Avant de vous expliquer comment monter concrètement un projet (article à paraître dans quelques jours), je tenais à partager avec vous une réflexion : partir, mais dans quel but ?

Il est à mes yeux important de réfléchir au sens de votre engagement, avant de commencer toute démarche. Voici donc un bref retour sur mon expérience solidaire, un peu de vocabulaire pour être certains de bien nous comprendre, et surtout les bonnes questions à vous poser.

Mon expérience dans le secteur :

Après avoir essuyé de nombreux refus auprès d’ONG et d’associations, j’ai décidé de mettre en place mon propre projet, alors que j’avais tout juste dix-huit ans. C’est d’ailleurs de cette façon que j’ai pris goût au voyage. J’ai été présidente fondatrice de l’association de solidarité internationale Graines de sourire pendant plusieurs années, et j’ai ainsi eu l’occasion de construire différents projets.

Une création de bibliothèque dans une école au Pérou, un chantier et une action éducative dans une ONG en Inde, deux projets solidaires et interculturels dans un orphelinat au Rwanda, une action de volontariat dans un orphelinat au Kenya et surtout trois actions sociales et chantiers lors de différents voyages en Mauritanie : j’ai accumulé autant d’expérience que de questionnements sur le sens de ma démarche.

- [SÉRIE DE TÂCHES]
1. D'après l'extrait choisi, dans quel pays se trouvait l'école où une bibliothèque a été créée ?
2. Reproduisez à l'identique le passage de l'extrait choisi qui va de « Avant de vous » jusqu'à « construire différents projets. » inclus.

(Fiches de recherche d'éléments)
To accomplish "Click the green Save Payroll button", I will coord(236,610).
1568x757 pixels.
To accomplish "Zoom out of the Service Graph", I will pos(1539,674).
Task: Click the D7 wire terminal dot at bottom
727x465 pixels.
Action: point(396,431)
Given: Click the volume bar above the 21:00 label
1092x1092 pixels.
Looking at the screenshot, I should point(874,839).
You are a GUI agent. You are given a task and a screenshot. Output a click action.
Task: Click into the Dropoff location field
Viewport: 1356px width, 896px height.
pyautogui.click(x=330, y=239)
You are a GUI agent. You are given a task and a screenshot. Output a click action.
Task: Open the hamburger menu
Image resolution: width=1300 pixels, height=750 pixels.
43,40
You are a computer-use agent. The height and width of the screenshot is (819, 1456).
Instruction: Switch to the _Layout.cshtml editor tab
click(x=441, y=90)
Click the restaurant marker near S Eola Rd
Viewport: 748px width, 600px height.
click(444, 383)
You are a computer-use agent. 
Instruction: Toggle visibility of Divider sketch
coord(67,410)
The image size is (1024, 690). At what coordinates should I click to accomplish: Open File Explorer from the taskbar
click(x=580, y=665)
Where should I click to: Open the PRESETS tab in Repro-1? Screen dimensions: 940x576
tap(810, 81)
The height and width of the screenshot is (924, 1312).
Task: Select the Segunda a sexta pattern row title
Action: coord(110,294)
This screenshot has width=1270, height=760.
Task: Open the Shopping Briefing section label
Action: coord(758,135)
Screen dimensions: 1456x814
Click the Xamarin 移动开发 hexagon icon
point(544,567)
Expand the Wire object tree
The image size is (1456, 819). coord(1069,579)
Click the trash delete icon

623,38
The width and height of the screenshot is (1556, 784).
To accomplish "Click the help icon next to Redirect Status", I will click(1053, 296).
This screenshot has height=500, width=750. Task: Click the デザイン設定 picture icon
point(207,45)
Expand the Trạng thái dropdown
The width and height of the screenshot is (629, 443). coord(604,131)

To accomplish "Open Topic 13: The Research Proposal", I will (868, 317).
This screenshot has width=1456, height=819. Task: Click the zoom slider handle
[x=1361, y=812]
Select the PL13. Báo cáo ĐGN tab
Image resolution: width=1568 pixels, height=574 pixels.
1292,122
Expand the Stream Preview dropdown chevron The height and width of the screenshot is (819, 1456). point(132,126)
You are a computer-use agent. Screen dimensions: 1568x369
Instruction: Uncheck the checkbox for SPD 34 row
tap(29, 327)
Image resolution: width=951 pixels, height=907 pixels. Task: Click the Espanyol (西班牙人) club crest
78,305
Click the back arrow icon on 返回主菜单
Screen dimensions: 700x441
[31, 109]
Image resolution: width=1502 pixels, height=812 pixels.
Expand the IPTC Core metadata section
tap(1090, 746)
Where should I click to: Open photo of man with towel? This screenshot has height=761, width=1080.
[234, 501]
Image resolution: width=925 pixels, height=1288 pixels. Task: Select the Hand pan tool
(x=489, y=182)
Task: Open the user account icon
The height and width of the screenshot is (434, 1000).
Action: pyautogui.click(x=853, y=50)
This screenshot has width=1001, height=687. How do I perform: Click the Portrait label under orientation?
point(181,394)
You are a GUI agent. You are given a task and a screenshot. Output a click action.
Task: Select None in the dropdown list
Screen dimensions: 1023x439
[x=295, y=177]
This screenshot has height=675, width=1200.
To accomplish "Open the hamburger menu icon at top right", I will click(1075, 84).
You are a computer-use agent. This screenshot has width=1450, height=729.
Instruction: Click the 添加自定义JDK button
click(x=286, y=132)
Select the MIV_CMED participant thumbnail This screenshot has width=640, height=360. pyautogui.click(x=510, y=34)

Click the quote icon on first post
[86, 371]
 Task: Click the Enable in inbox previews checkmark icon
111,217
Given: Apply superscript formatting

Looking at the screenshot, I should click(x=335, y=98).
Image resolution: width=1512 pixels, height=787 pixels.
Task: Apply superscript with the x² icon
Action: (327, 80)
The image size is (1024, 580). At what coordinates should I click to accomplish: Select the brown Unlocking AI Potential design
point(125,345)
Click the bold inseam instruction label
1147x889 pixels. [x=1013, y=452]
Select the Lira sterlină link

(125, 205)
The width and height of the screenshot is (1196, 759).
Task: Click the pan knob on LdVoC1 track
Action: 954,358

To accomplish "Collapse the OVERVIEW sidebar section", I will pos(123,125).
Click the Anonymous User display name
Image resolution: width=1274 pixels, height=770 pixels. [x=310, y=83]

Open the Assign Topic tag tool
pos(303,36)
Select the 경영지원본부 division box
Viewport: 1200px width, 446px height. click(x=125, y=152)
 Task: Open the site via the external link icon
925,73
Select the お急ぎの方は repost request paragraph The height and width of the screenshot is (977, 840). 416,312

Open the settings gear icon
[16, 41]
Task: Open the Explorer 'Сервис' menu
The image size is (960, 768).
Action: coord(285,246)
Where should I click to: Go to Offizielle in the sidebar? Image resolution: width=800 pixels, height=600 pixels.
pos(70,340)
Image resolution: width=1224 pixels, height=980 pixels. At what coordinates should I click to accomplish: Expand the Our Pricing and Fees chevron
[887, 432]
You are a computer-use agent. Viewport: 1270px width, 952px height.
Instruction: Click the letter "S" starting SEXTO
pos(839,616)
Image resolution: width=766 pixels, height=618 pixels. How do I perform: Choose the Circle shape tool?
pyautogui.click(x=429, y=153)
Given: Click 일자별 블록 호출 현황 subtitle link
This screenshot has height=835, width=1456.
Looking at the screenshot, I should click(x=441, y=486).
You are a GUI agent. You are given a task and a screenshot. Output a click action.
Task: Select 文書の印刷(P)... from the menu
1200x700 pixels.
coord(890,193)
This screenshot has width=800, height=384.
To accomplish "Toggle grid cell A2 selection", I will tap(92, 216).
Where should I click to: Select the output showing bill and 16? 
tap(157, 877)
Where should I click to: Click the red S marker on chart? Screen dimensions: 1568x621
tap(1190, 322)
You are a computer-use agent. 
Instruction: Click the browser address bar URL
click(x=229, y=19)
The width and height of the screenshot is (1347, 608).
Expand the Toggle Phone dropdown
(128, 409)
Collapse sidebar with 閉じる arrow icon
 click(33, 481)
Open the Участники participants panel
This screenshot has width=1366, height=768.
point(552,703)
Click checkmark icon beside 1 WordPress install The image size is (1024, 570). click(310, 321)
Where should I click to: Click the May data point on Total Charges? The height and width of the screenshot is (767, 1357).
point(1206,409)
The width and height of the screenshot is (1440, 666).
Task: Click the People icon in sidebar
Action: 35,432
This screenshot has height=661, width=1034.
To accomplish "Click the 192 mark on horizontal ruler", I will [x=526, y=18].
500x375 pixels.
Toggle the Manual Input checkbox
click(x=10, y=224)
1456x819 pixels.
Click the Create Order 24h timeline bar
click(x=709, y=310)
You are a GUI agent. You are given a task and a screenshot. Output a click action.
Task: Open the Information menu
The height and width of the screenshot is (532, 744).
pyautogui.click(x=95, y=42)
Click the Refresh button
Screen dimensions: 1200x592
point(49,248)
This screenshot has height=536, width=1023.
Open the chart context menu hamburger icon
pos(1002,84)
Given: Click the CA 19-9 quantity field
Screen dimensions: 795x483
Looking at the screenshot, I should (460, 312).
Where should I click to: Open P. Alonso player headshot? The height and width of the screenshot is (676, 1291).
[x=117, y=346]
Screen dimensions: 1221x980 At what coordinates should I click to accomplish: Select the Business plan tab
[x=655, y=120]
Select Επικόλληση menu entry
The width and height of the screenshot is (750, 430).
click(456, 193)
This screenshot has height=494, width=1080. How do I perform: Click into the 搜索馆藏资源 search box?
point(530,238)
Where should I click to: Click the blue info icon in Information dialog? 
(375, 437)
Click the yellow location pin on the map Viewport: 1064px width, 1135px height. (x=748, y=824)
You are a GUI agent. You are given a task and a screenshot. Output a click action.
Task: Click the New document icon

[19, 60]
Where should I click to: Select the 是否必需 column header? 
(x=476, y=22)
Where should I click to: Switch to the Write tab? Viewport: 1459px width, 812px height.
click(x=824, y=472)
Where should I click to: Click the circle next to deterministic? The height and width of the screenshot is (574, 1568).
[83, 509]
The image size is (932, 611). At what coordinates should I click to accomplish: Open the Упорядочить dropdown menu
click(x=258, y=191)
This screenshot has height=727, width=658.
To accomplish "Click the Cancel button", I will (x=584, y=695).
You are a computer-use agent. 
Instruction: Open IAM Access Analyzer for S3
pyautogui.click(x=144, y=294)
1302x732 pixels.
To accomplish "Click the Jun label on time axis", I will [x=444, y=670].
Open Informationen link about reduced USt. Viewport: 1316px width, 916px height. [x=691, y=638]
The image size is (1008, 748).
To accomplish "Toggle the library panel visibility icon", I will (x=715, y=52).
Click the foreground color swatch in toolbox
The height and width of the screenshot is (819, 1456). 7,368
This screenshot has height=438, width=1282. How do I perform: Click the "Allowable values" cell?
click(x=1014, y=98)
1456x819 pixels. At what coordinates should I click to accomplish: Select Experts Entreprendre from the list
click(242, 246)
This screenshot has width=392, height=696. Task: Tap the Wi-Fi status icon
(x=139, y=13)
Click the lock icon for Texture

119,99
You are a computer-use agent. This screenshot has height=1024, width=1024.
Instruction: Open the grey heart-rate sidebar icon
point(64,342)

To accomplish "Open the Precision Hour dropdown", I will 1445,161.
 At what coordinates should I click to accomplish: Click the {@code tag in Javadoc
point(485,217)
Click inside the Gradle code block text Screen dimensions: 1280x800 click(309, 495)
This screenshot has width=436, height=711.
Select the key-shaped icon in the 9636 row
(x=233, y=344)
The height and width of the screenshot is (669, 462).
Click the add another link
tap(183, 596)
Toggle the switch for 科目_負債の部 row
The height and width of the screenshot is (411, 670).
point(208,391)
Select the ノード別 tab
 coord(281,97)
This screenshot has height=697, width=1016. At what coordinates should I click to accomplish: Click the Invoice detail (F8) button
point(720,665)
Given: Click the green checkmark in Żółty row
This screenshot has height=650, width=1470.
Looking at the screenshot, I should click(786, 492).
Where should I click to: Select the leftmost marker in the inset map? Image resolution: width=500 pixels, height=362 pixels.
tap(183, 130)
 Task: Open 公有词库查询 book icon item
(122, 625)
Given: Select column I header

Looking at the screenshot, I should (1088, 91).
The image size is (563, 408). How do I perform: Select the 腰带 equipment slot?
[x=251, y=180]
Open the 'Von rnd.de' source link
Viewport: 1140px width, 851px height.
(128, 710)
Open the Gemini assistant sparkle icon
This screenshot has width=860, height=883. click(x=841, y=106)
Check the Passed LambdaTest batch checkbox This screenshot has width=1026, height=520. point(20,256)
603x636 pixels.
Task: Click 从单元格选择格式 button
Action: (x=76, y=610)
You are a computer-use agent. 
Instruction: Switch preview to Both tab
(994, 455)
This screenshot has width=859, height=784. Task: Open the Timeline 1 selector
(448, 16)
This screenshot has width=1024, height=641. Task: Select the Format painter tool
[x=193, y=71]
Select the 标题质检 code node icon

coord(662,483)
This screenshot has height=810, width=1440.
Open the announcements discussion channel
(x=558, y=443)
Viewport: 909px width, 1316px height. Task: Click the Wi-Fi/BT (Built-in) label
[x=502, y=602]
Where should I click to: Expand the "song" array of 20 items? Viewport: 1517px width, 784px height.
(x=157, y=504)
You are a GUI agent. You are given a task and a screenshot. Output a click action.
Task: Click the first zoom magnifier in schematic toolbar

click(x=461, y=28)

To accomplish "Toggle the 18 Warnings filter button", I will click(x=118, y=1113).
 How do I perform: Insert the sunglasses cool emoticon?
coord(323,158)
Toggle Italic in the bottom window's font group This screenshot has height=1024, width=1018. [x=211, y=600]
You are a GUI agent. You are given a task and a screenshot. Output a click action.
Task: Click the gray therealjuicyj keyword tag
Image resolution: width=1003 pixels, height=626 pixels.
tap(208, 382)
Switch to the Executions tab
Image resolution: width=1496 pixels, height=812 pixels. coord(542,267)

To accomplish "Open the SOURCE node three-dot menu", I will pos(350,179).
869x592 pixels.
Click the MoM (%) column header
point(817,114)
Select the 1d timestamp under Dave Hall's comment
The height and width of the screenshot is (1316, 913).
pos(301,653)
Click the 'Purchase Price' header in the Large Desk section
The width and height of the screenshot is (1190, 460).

- [SÉRIE DE RÉPONSES]
1. Au Pérou.

2.
Avant de vous expliquer comment monter concrètement un projet (article à paraître dans quelques jours), je tenais à partager avec vous une réflexion : partir, mais dans quel but ?

Il est à mes yeux important de réfléchir au sens de votre engagement, avant de commencer toute démarche. Voici donc un bref retour sur mon expérience solidaire, un peu de vocabulaire pour être certains de bien nous comprendre, et surtout les bonnes questions à vous poser.

Mon expérience dans le secteur :

Après avoir essuyé de nombreux refus auprès d’ONG et d’associations, j’ai décidé de mettre en place mon propre projet, alors que j’avais tout juste dix-huit ans. C’est d’ailleurs de cette façon que j’ai pris goût au voyage. J’ai été présidente fondatrice de l’association de solidarité internationale Graines de sourire pendant plusieurs années, et j’ai ainsi eu l’occasion de construire différents projets.